[Data entries]

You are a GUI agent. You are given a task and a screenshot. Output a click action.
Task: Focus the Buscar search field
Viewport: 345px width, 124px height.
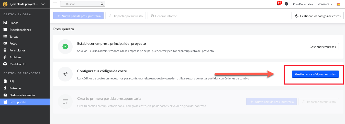(83, 4)
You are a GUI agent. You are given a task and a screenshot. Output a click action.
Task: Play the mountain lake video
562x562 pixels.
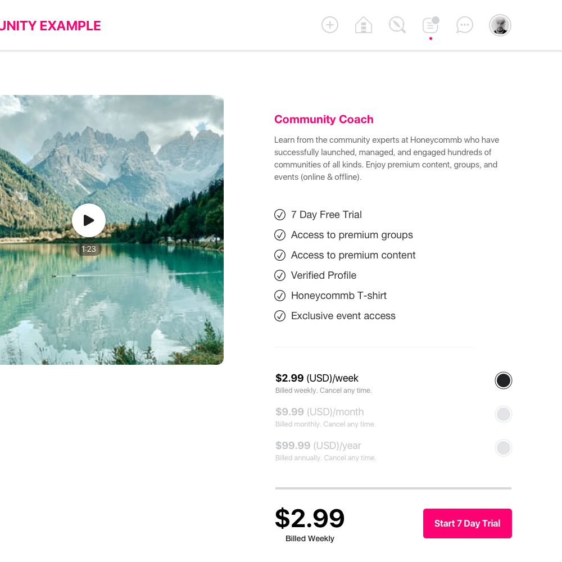tap(89, 220)
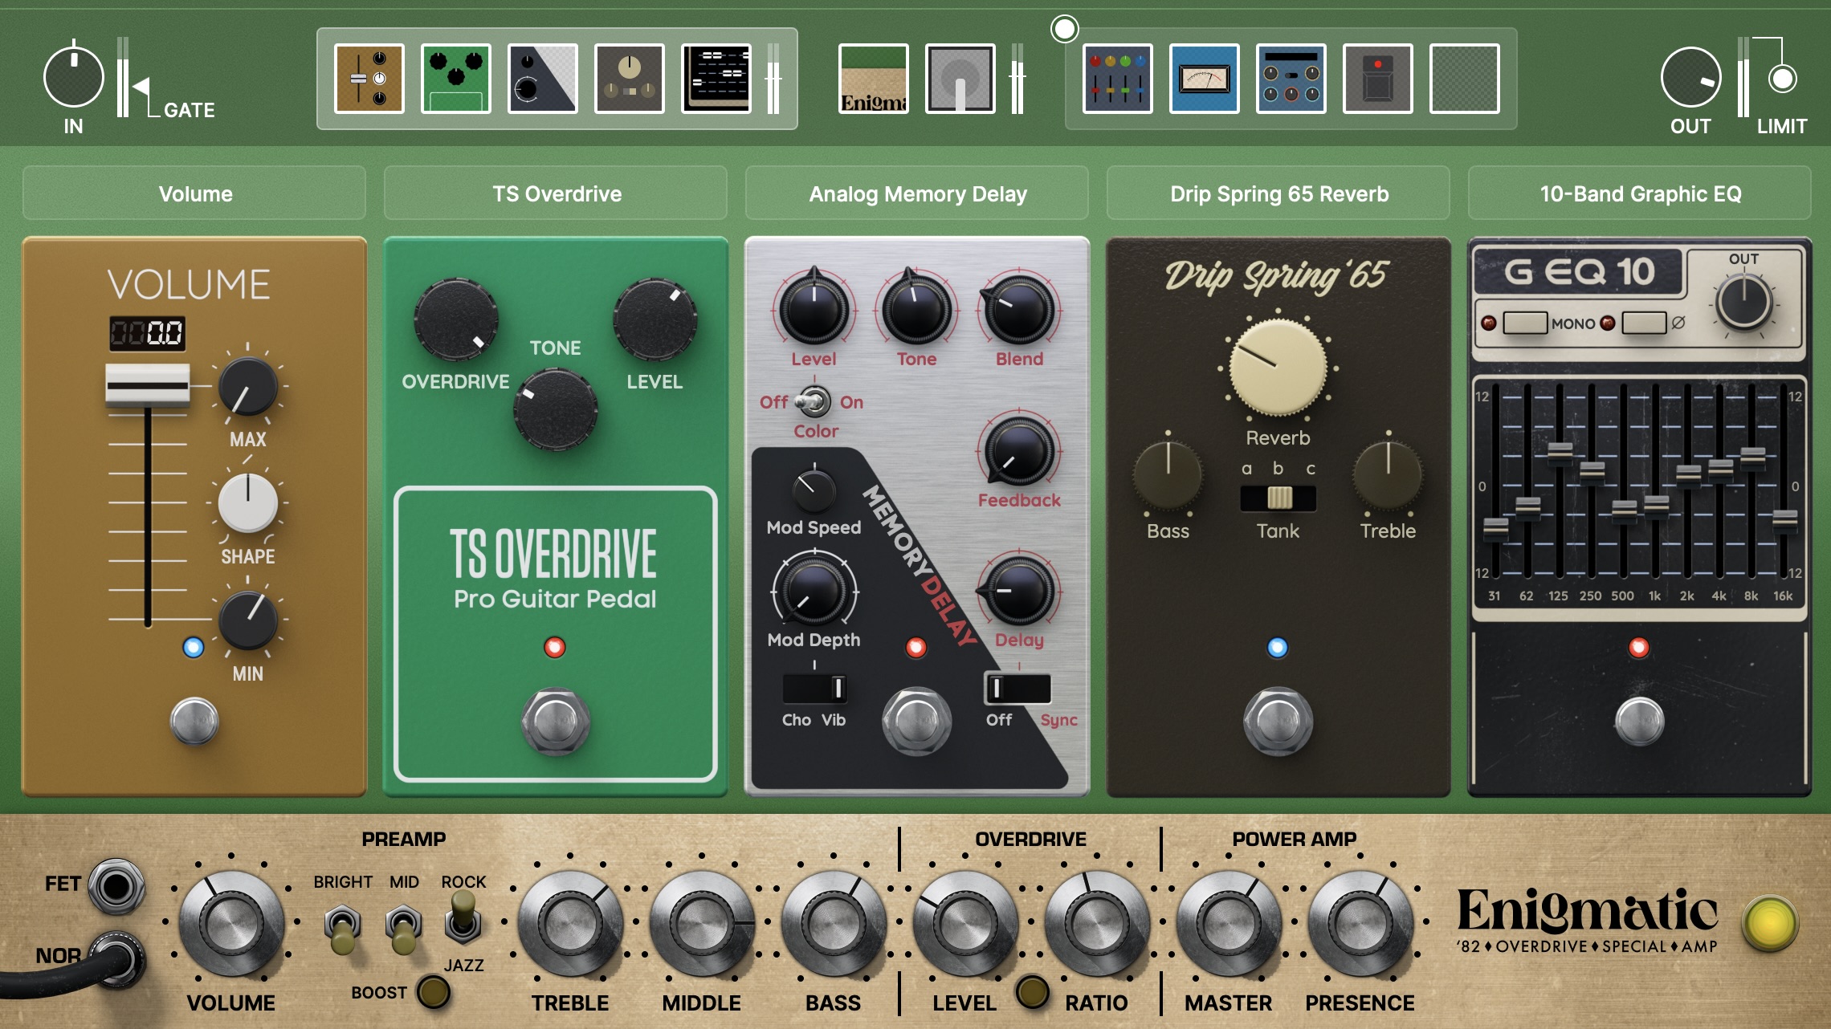This screenshot has height=1029, width=1831.
Task: Click the 10-Band Graphic EQ header
Action: pos(1638,193)
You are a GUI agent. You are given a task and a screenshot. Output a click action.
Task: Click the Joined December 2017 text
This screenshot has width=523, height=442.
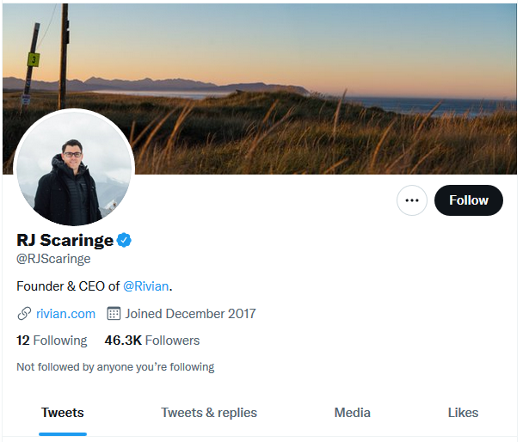[x=190, y=313]
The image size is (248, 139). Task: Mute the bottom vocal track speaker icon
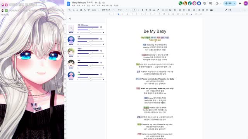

■ **Written task**:
Rename "GUI agent" to "interface agent" throughout all of the entries above, leaving every other word as it stands, and write out the revised text with the pictures omitted.

■ **Correct response**:
You are a interface agent. You are given a task and a screenshot. Output a click action.
Task: Focus the Buscar search field
Viewport: 345px width, 124px height.
(83, 4)
You are a interface agent. You are given a task and a screenshot. Output a click action.
Task: Play the mountain lake video
562x562 pixels.
tap(89, 220)
This screenshot has height=1029, width=1831.
Task: Click the 10-Band Graphic EQ header
Action: pos(1638,193)
You are a interface agent. You are given a task and a screenshot. Output a click action.
Task: Click the Joined December 2017 text
This screenshot has width=523, height=442.
[x=190, y=313]
The image size is (248, 139). Task: Mute the bottom vocal track speaker icon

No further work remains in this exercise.